TASK | Reproduce exactly the lines from the one containing "You are a GUI" through the last line of the records below, both included. Leave out any pictures.

* * * * * * *

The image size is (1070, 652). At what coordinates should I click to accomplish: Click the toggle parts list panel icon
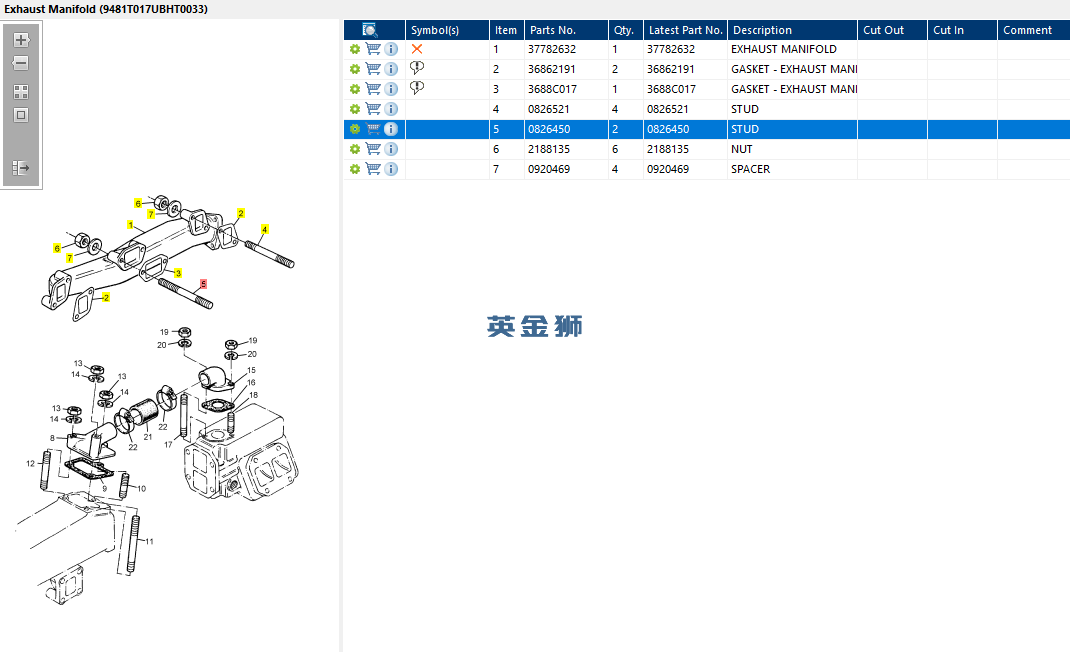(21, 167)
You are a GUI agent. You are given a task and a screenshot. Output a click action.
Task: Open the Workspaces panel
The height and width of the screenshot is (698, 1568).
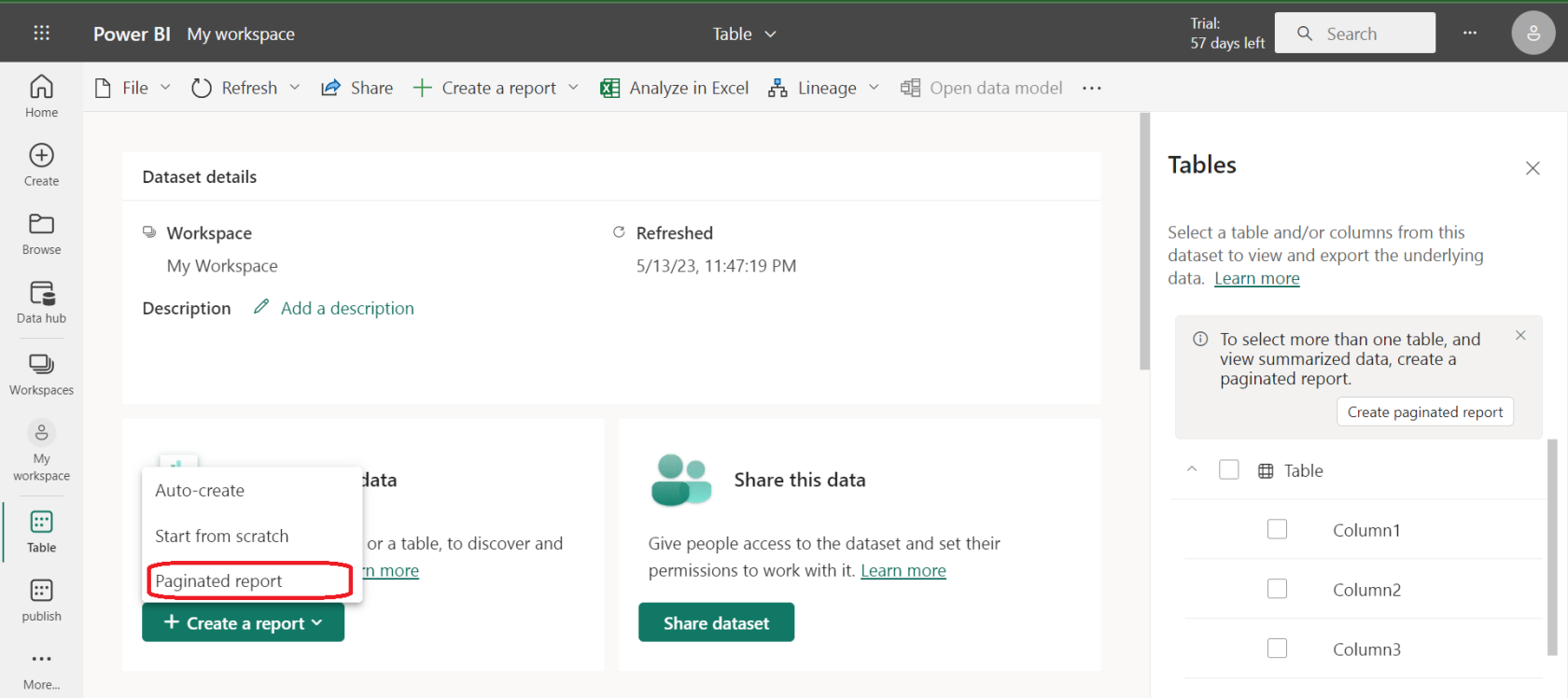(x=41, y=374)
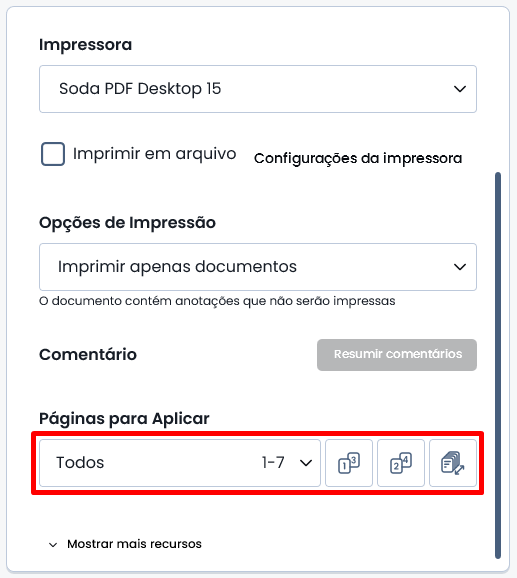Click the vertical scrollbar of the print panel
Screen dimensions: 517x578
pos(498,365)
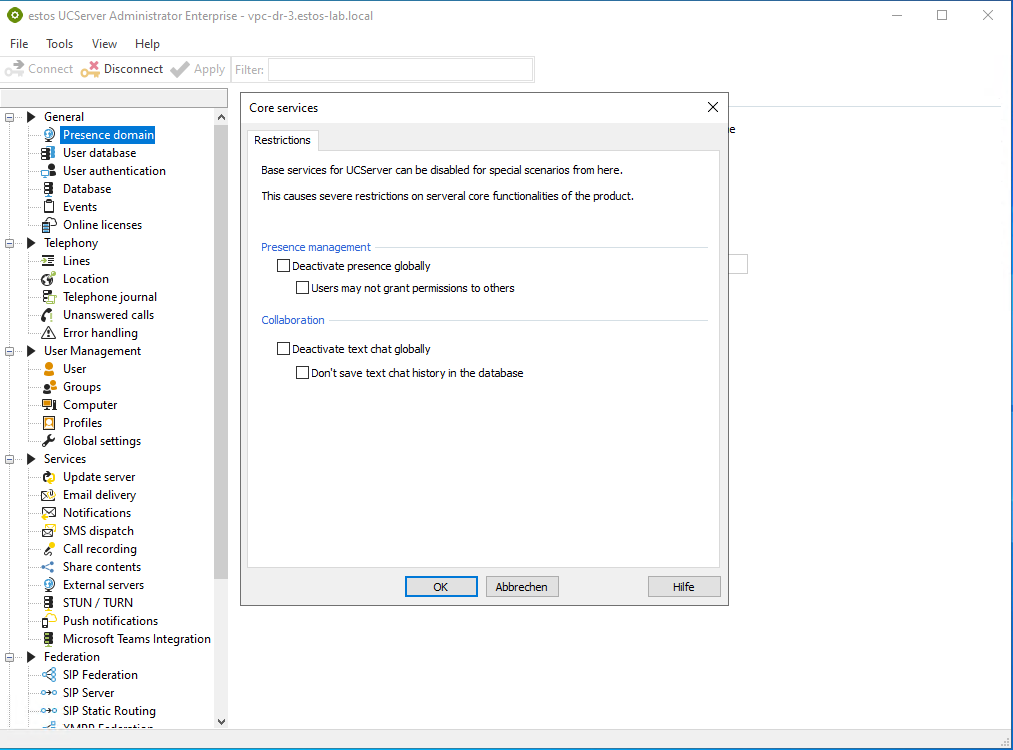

* * * * * * *

ANSWER TO THIS EXERCISE |
You are a GUI agent. You are given a task and a screenshot. Output a click action.
Task: Open the Workspaces panel
The height and width of the screenshot is (698, 1568).
(x=41, y=374)
Click the vertical scrollbar of the print panel
Screen dimensions: 517x578
pos(498,365)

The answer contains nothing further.